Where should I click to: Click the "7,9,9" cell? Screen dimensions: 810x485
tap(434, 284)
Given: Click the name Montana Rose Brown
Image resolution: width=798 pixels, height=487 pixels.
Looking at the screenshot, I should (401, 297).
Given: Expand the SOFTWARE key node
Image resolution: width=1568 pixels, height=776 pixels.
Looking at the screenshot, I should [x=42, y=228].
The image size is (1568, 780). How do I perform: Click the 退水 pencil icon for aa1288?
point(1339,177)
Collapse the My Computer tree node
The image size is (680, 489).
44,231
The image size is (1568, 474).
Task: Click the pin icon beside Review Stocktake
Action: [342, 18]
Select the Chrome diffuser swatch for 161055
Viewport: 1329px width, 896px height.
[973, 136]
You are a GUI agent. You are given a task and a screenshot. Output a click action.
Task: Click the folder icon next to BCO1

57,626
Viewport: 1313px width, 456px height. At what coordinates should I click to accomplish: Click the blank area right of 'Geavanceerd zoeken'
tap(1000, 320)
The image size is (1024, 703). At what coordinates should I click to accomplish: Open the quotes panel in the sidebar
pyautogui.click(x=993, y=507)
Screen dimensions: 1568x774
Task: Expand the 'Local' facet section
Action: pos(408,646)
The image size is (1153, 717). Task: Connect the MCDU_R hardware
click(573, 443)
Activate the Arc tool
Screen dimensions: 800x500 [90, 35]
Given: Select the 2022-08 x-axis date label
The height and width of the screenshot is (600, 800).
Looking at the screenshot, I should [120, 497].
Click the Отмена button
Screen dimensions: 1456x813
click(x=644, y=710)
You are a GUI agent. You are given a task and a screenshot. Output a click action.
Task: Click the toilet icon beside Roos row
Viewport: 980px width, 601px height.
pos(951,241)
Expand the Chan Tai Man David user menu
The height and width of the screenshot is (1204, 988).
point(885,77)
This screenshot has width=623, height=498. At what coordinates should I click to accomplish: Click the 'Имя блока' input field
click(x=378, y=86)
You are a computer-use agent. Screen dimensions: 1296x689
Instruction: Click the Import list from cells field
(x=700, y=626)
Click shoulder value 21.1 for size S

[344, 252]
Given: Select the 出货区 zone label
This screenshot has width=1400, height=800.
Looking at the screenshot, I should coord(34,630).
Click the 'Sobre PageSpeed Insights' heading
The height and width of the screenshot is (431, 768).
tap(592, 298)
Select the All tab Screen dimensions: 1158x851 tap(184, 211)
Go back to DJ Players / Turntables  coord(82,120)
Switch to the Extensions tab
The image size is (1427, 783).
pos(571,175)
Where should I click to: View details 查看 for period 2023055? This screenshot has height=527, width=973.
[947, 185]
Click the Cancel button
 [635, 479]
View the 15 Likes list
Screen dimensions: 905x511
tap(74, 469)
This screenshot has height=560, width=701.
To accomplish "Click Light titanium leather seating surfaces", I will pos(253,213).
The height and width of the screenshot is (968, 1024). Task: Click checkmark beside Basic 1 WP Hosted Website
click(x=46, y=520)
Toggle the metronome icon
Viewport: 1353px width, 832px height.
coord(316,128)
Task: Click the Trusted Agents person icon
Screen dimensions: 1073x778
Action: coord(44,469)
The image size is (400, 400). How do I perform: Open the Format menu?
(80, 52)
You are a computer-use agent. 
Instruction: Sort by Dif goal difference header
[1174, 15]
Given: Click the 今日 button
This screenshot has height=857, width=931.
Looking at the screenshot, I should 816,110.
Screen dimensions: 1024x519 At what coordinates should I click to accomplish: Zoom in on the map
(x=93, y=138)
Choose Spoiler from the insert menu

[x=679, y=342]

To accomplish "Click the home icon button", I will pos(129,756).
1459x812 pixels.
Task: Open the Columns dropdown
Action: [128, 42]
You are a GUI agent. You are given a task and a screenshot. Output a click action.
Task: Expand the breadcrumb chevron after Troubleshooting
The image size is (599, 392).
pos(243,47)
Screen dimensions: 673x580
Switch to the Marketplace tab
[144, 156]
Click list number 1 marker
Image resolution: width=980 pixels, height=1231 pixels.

## Problem to solve
Begin at the line that has "Task: Click the folder icon next to BCO1" in the entries above; stop after the line that has "Given: Select the 出货区 zone label". Transcribe exactly those lines and no others.

## Solution below
Task: Click the folder icon next to BCO1

57,626
Viewport: 1313px width, 456px height. At what coordinates should I click to accomplish: Click the blank area right of 'Geavanceerd zoeken'
tap(1000, 320)
The image size is (1024, 703). At what coordinates should I click to accomplish: Open the quotes panel in the sidebar
pyautogui.click(x=993, y=507)
Screen dimensions: 1568x774
Task: Expand the 'Local' facet section
Action: pos(408,646)
The image size is (1153, 717). Task: Connect the MCDU_R hardware
click(573, 443)
Activate the Arc tool
Screen dimensions: 800x500 [90, 35]
Given: Select the 2022-08 x-axis date label
The height and width of the screenshot is (600, 800).
Looking at the screenshot, I should [120, 497].
Click the Отмена button
Screen dimensions: 1456x813
click(x=644, y=710)
You are a GUI agent. You are given a task and a screenshot. Output a click action.
Task: Click the toilet icon beside Roos row
Viewport: 980px width, 601px height.
pos(951,241)
Expand the Chan Tai Man David user menu
The height and width of the screenshot is (1204, 988).
point(885,77)
This screenshot has width=623, height=498. At what coordinates should I click to accomplish: Click the 'Имя блока' input field
click(x=378, y=86)
You are a computer-use agent. Screen dimensions: 1296x689
Instruction: Click the Import list from cells field
(x=700, y=626)
Click shoulder value 21.1 for size S

[344, 252]
Given: Select the 出货区 zone label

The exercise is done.